**GOAL OF THE EXERCISE**: Transcribe only part of the material below: the lines from the one containing "Kde sa ubytovať" through the one containing "Lost your password?", inclusive, exactly as written.

**SUPPLIED DATA**:
== Segment start ==

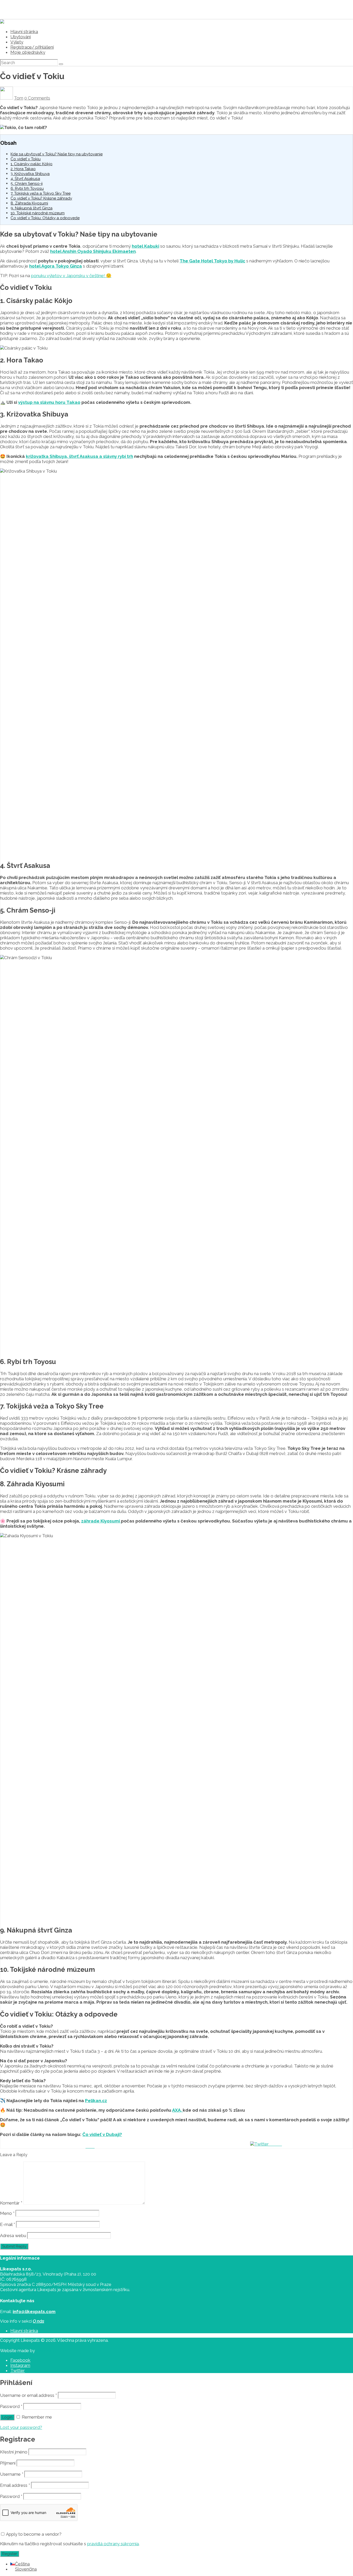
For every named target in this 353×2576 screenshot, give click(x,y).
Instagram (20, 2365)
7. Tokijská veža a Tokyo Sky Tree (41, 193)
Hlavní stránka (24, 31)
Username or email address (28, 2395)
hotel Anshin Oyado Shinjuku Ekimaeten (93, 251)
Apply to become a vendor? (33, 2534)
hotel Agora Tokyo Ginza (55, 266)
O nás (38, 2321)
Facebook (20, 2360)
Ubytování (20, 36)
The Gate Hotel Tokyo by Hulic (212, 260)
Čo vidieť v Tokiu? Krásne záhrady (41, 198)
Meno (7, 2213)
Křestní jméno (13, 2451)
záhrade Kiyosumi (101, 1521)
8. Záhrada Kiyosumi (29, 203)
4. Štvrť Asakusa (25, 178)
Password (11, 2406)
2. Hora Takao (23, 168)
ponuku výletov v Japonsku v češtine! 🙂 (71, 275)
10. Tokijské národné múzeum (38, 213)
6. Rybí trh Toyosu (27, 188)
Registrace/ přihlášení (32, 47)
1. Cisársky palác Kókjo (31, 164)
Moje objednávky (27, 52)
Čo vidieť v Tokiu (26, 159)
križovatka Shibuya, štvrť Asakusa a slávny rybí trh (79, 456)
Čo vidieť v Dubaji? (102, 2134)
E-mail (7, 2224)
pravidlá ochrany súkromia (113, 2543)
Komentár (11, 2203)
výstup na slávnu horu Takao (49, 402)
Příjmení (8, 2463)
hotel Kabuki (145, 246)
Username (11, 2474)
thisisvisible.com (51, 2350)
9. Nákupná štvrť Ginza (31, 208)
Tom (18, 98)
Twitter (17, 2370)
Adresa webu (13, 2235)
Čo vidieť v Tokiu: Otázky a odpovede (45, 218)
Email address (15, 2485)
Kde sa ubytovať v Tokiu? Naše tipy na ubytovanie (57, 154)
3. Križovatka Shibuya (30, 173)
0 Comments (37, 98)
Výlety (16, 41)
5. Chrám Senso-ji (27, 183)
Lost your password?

== Segment end ==
== Segment start ==

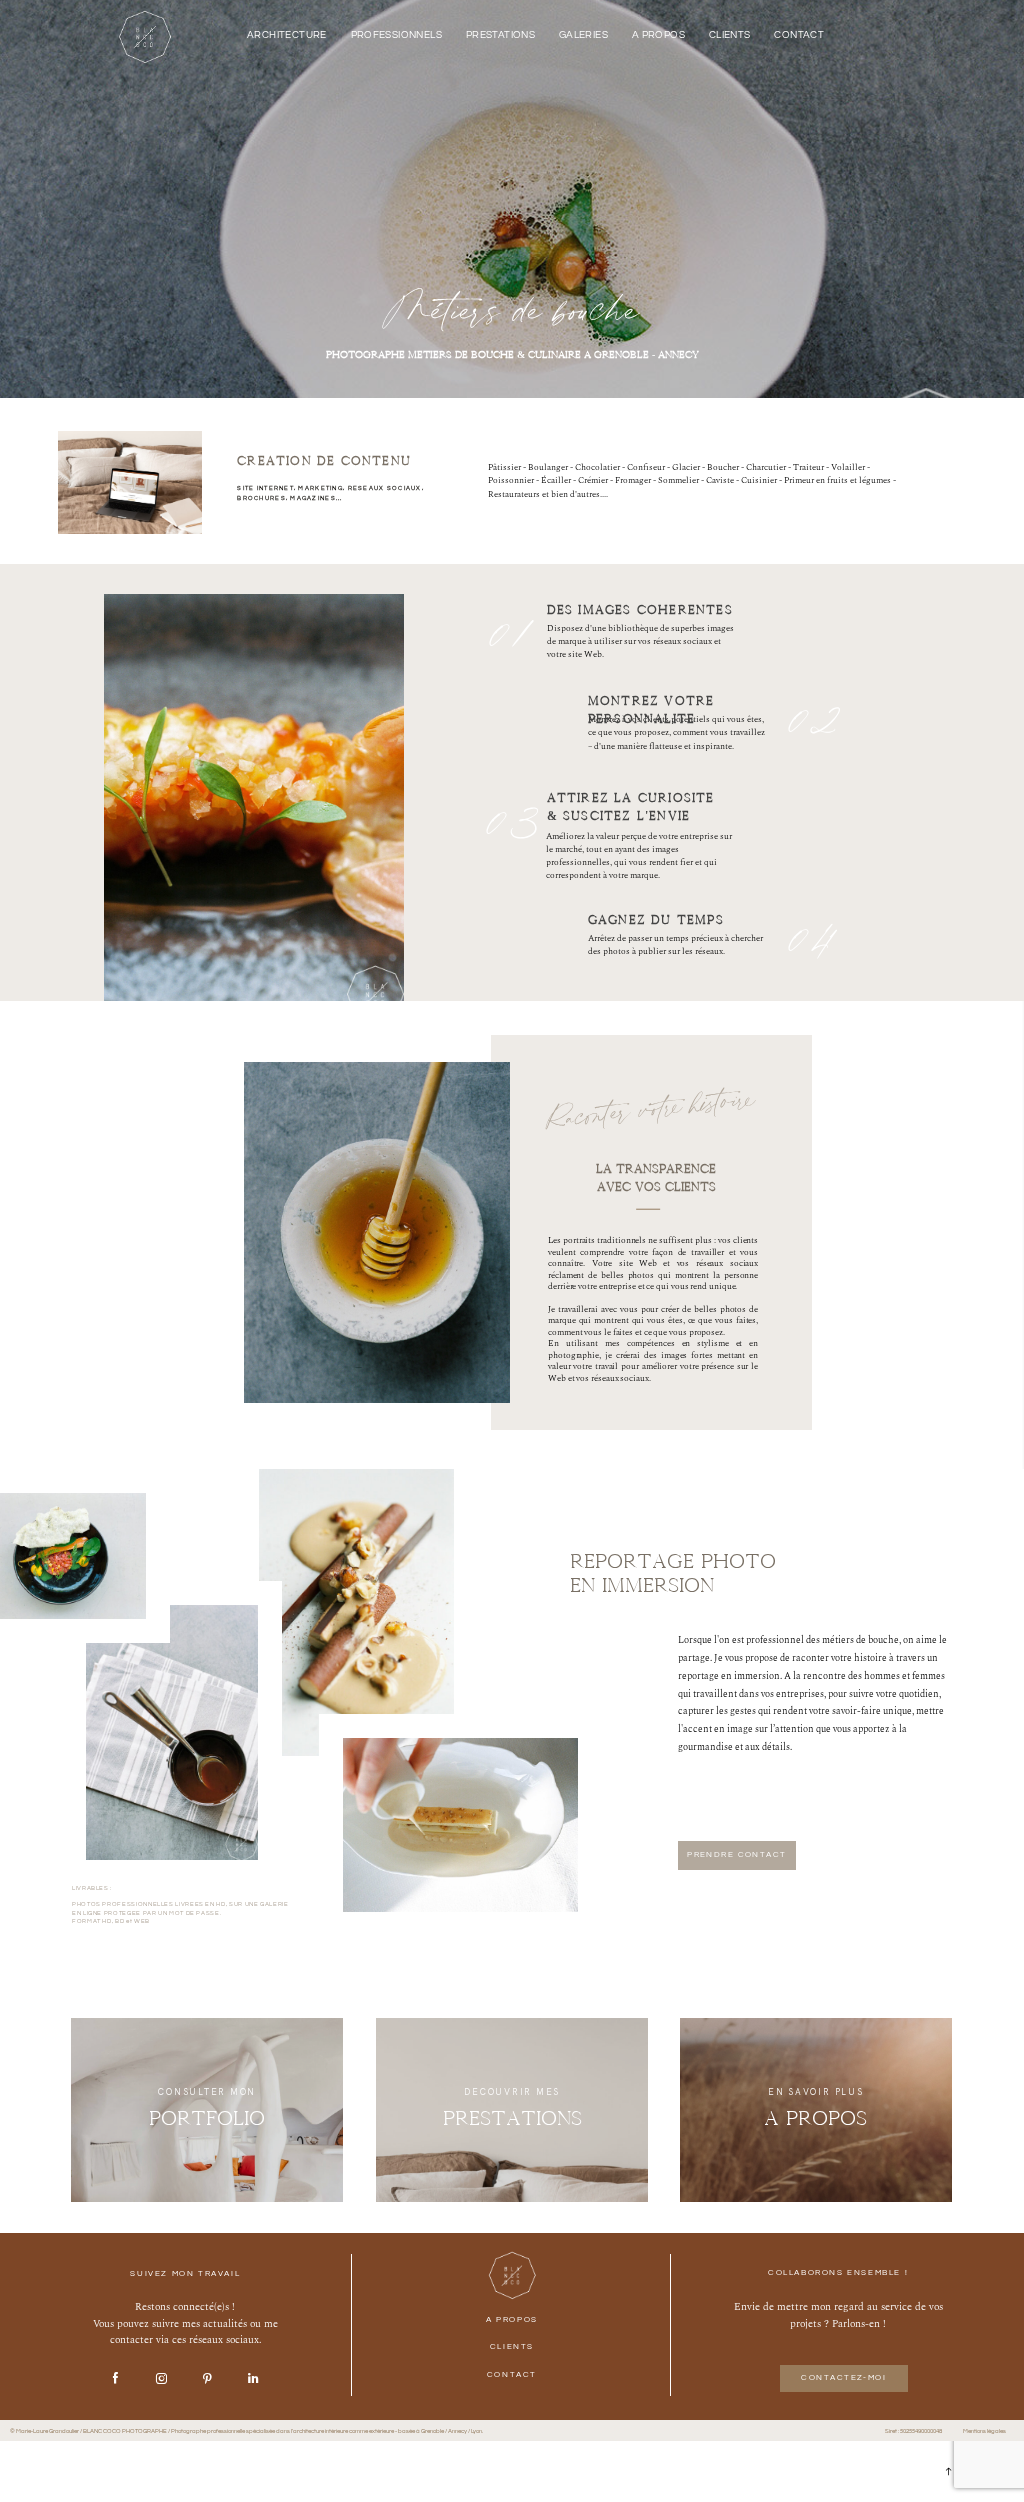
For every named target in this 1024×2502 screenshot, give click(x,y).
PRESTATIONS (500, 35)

== Segment end ==
== Segment start ==

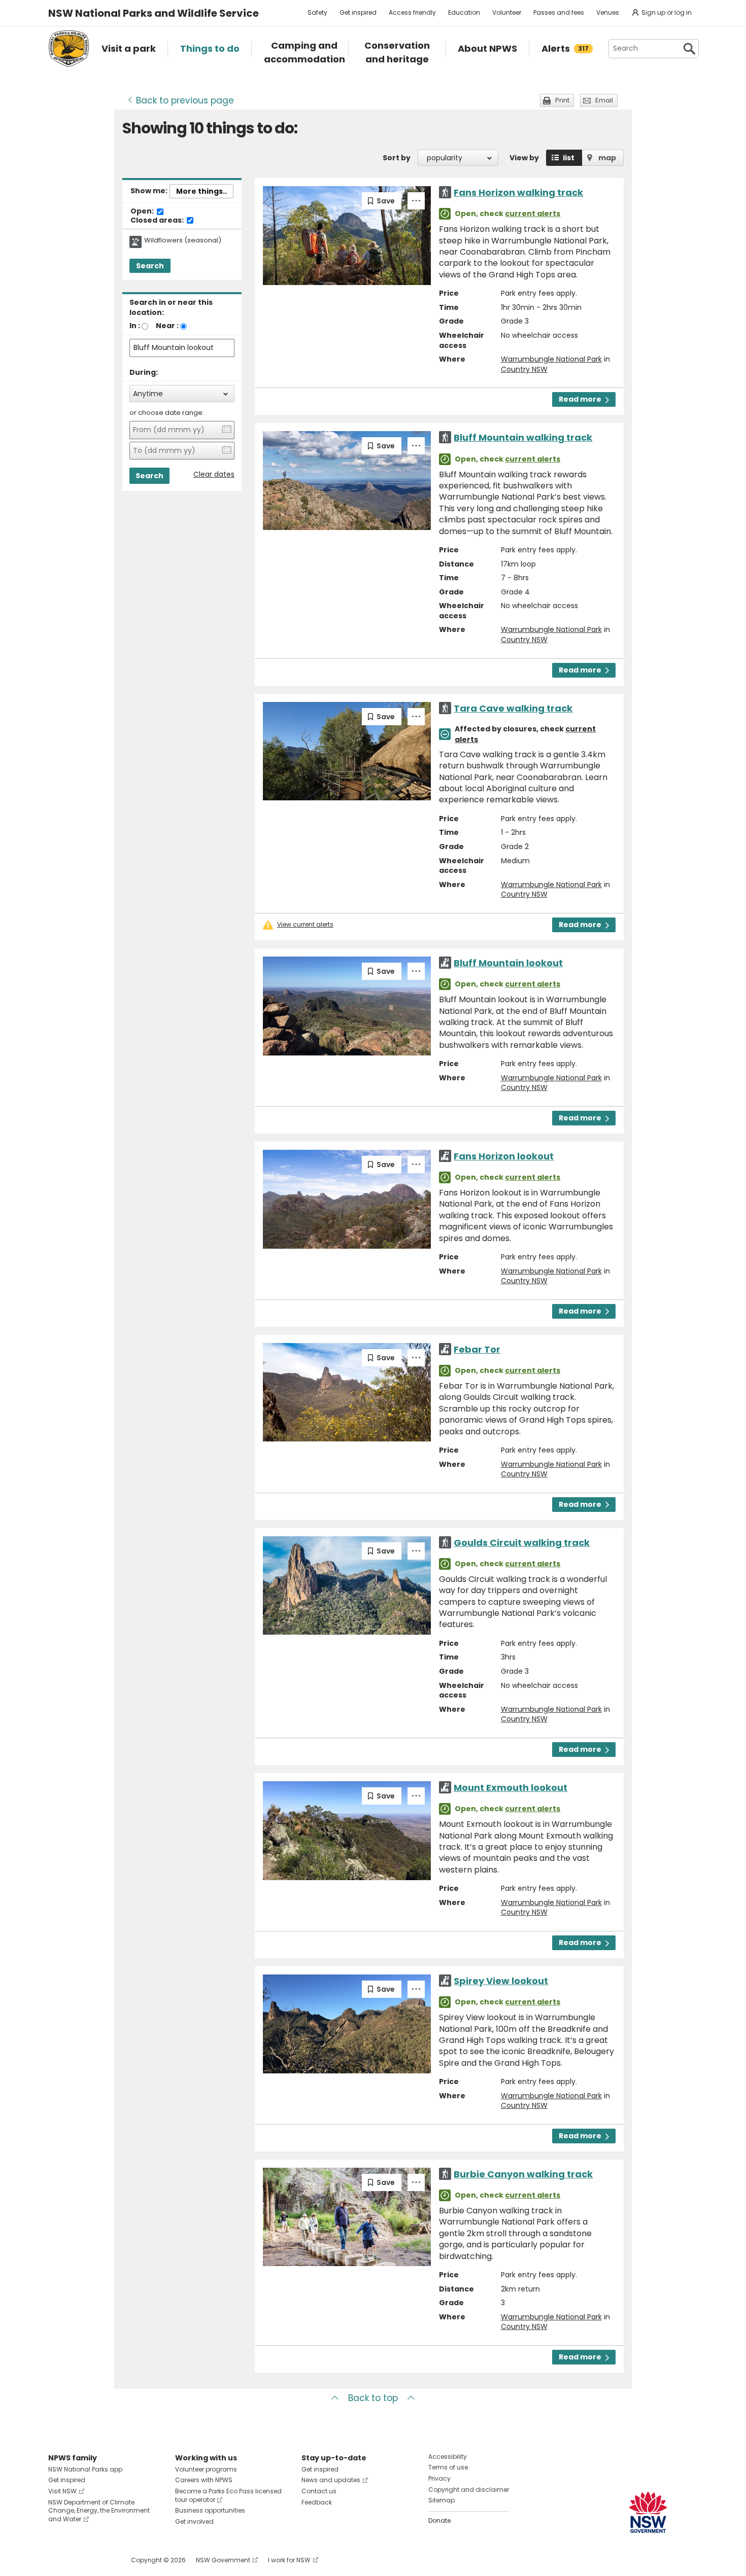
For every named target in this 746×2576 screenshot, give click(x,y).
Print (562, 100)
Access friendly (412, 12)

== Segment end ==

**SOLUTION TO THIS PROBLEM**:
Kde sa ubytovať v Tokiu? Naše tipy na ubytovanie (57, 154)
3. Križovatka Shibuya (30, 173)
0 Comments (37, 98)
Výlety (16, 41)
5. Chrám Senso-ji (27, 183)
Lost your password?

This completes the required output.